*About this task*.
Repeat exactly, and only, the lines below starting at the line that contains "This screenshot has height=1092, width=1094." and ending at the line that contains "Click the 46,49", inclusive of both.

*Record extracts*.
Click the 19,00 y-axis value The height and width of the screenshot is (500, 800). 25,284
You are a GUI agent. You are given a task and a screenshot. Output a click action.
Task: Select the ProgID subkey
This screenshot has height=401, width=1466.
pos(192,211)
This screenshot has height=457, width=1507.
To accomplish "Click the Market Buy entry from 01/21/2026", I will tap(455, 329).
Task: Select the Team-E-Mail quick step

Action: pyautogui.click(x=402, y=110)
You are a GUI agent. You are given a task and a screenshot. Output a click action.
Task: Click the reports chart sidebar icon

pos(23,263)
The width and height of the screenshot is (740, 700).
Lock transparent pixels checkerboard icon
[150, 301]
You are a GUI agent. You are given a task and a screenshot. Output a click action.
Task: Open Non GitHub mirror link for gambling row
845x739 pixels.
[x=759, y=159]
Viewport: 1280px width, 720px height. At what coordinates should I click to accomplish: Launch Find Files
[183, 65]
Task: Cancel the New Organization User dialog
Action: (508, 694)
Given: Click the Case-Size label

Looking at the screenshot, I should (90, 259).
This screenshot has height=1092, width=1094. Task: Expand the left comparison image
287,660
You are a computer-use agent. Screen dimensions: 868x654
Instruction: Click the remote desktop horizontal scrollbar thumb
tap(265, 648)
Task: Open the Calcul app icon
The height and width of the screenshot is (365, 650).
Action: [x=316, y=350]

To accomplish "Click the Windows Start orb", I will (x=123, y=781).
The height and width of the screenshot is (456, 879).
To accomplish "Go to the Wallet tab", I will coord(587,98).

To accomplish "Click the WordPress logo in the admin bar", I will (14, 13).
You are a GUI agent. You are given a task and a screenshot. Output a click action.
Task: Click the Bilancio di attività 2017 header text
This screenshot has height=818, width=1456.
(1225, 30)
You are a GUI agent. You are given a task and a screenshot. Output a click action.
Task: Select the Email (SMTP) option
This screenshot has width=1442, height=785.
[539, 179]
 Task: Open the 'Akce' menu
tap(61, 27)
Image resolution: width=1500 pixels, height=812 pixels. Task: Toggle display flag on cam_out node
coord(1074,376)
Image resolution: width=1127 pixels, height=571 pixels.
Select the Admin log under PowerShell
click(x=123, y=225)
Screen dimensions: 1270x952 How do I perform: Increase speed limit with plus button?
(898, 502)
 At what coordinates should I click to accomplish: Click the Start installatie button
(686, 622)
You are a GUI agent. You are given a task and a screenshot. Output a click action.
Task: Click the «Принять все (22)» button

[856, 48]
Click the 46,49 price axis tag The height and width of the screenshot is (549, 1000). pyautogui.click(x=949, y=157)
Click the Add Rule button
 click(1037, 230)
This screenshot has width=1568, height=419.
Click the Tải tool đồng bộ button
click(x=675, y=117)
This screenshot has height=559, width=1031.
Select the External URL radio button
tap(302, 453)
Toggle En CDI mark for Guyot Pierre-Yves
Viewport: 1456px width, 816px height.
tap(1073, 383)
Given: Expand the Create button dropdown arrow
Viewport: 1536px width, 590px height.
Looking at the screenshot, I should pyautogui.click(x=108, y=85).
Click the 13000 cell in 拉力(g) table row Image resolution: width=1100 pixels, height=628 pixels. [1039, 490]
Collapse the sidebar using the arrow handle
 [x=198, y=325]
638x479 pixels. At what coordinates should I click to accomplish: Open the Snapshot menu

*Solved problem*.
This screenshot has height=1092, width=1094. Task: Expand the left comparison image
287,660
You are a computer-use agent. Screen dimensions: 868x654
Instruction: Click the remote desktop horizontal scrollbar thumb
tap(265, 648)
Task: Open the Calcul app icon
The height and width of the screenshot is (365, 650).
Action: [x=316, y=350]

To accomplish "Click the Windows Start orb", I will (x=123, y=781).
The height and width of the screenshot is (456, 879).
To accomplish "Go to the Wallet tab", I will coord(587,98).

To accomplish "Click the WordPress logo in the admin bar", I will (14, 13).
You are a GUI agent. You are given a task and a screenshot. Output a click action.
Task: Click the Bilancio di attività 2017 header text
This screenshot has height=818, width=1456.
(1225, 30)
You are a GUI agent. You are given a task and a screenshot. Output a click action.
Task: Select the Email (SMTP) option
This screenshot has width=1442, height=785.
[539, 179]
 Task: Open the 'Akce' menu
tap(61, 27)
Image resolution: width=1500 pixels, height=812 pixels. Task: Toggle display flag on cam_out node
coord(1074,376)
Image resolution: width=1127 pixels, height=571 pixels.
Select the Admin log under PowerShell
click(x=123, y=225)
Screen dimensions: 1270x952 How do I perform: Increase speed limit with plus button?
(898, 502)
 At what coordinates should I click to accomplish: Click the Start installatie button
(686, 622)
You are a GUI agent. You are given a task and a screenshot. Output a click action.
Task: Click the «Принять все (22)» button

[856, 48]
Click the 46,49 price axis tag The height and width of the screenshot is (549, 1000). pyautogui.click(x=949, y=157)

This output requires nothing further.